Kennerschaftlicher Blick, das ist, böse gesagt, ein Bauchgefühl, freundlicher formuliert ein subjektives Urteil, gestützt auf langjährige Seherfahrung im Umgang mit der Kunst. Nicht umsonst lassen sich Zweifelsfälle nur im direkten Augenschein klären. Deshalb sind Retrospektiven, die in alle Welt verstreute Werke eines Künstlers für die Dauer einer Ausstellung an einem Ort zusammenführen, so eminent wichtig für die Fachwelt. Hier haben sie – die Düsseldorfer Caravaggio-Ausstellung von 2006 mit all ihren Zweitfassungen und Kopien ist ein gutes Beispiel – die einmalige Gelegenheit, Werke vergleichen zu können, die sie sonst nur in Reproduktionen zur Verfügung haben. Denn Fälschungen sind kein Phänomen der jüngsten Zeit. Im Gegenteil. Schon immer hat die Nachfrage Kopien, Zweitfassungen, Plagiate hervorgerufen. Nur ist es ein Unterschied, ob das zu Lebzeiten des Künstlers, vielleicht sogar unter seiner Mitwirkung geschieht oder erst Jahrzehnte und Jahrhunderte später.

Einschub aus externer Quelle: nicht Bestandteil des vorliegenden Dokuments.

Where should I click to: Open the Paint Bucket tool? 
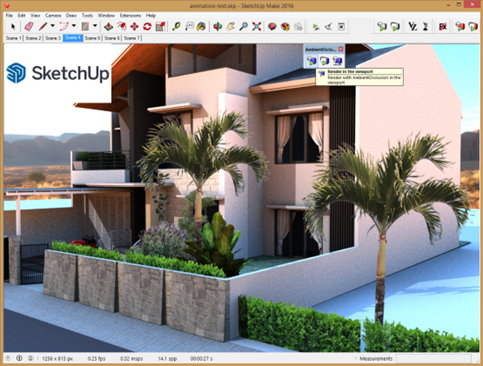point(201,26)
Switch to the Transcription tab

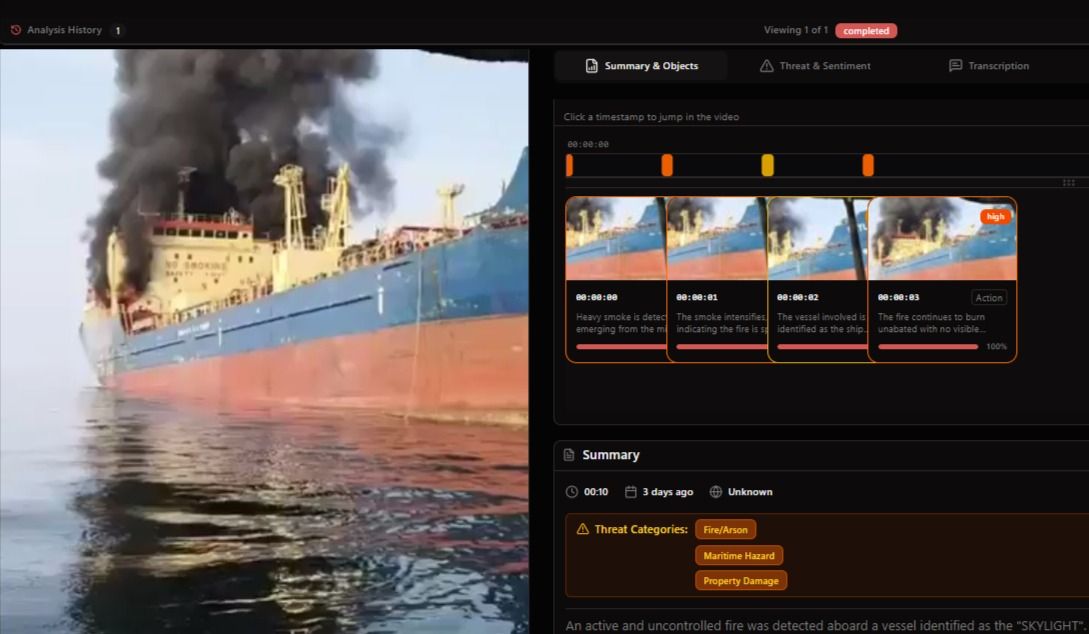pyautogui.click(x=990, y=65)
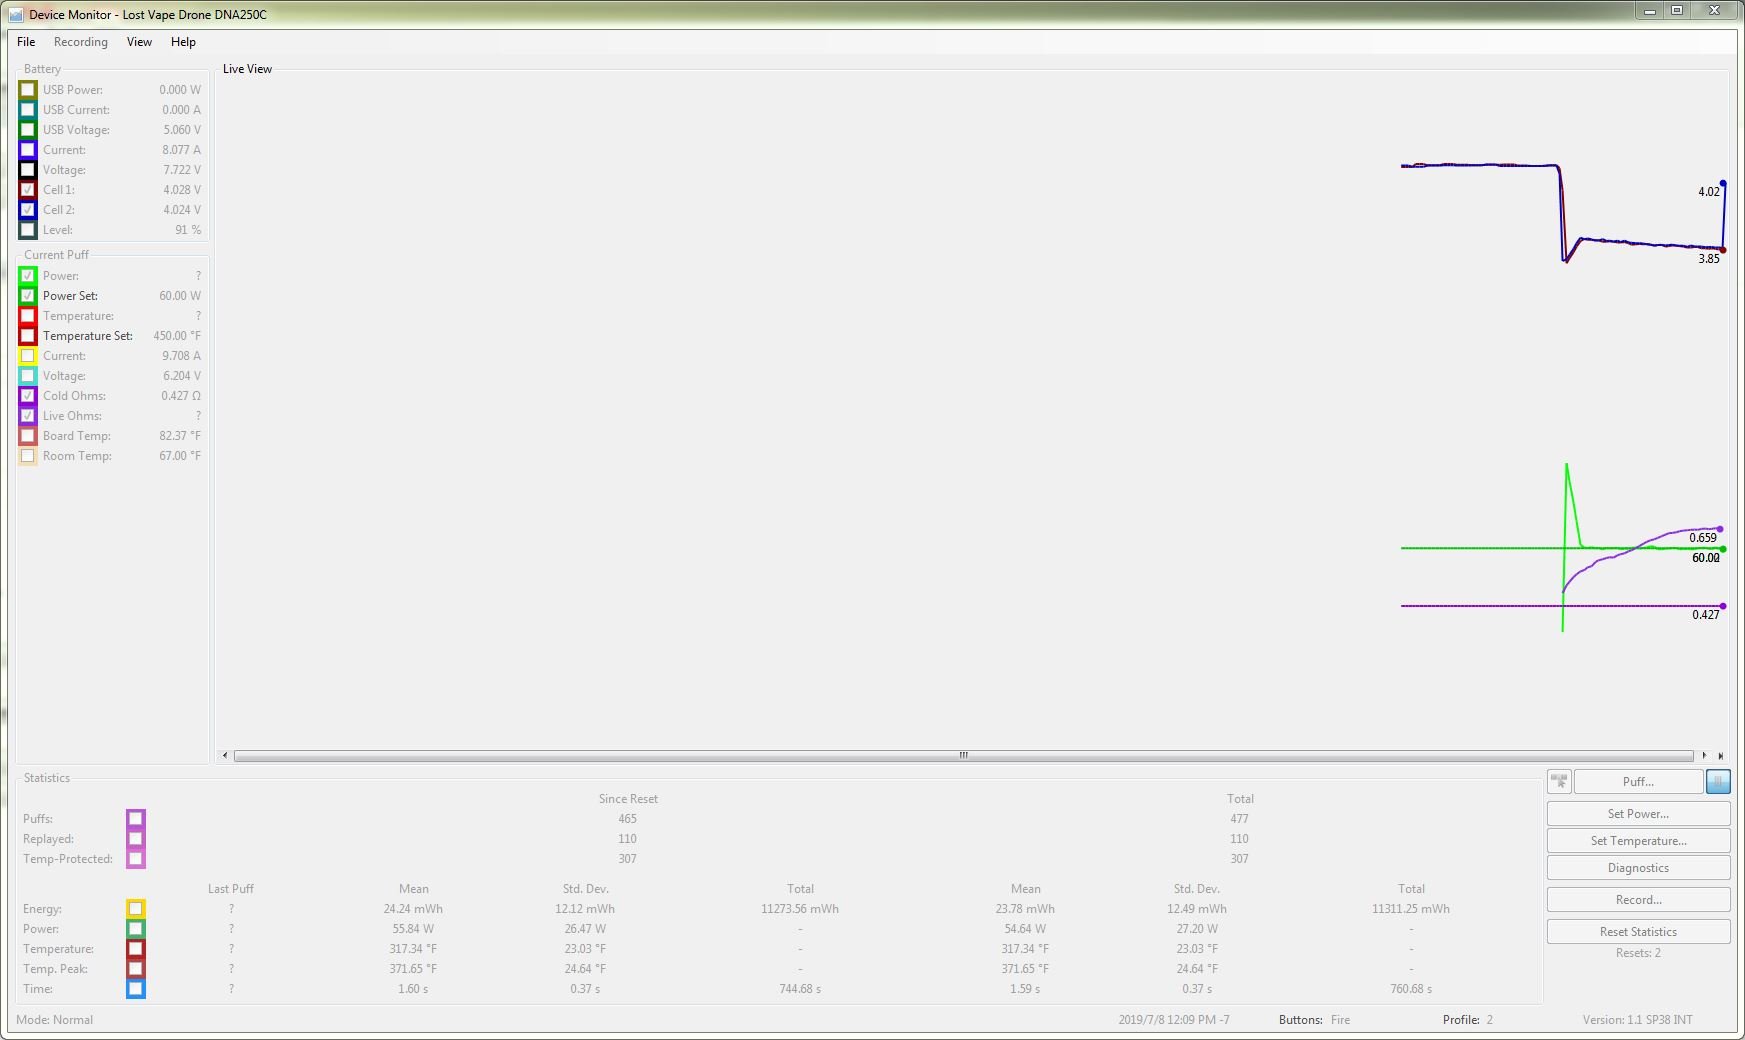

Ob ein Karl-Theodor zu Guttenberg, ob eine Silvana Koch-Mehrin in ihrer Doktorarbeit abgeschrieben haben, ob eine Bloggerin namens Amina Abdallah Araf existiert oder ob ihr hübsches Bild von der Facebook-Seite einer in London lebenden Kroatin geklaut worden ist, lässt sich mit etwas Mühe verifizieren – genauso, wie falsche Farbpigmente oder zu junges Holz naturwissenschaftlich nachgewiesen werden können. Ob aber eine Doktorarbeit den Qualitätsstandards der Wissenschaft entspricht, ob ein Bild tatsächlich aus der Hand eines Künstlers stammt, erfordert nach Ausschöpfung aller anderen Methoden immer noch die Beurteilung eines Fachmanns, der nach bestem Wissen und Gewissen und allen ihm zur Verfügung stehenden Kenntnissen argumentiert und der trotzdem irren kann.

Ein Rest Unsicherheit, eine letzte Subjektivität bleibt bei der Bewertung jedes kreativen Werks. Das ist die Kunst.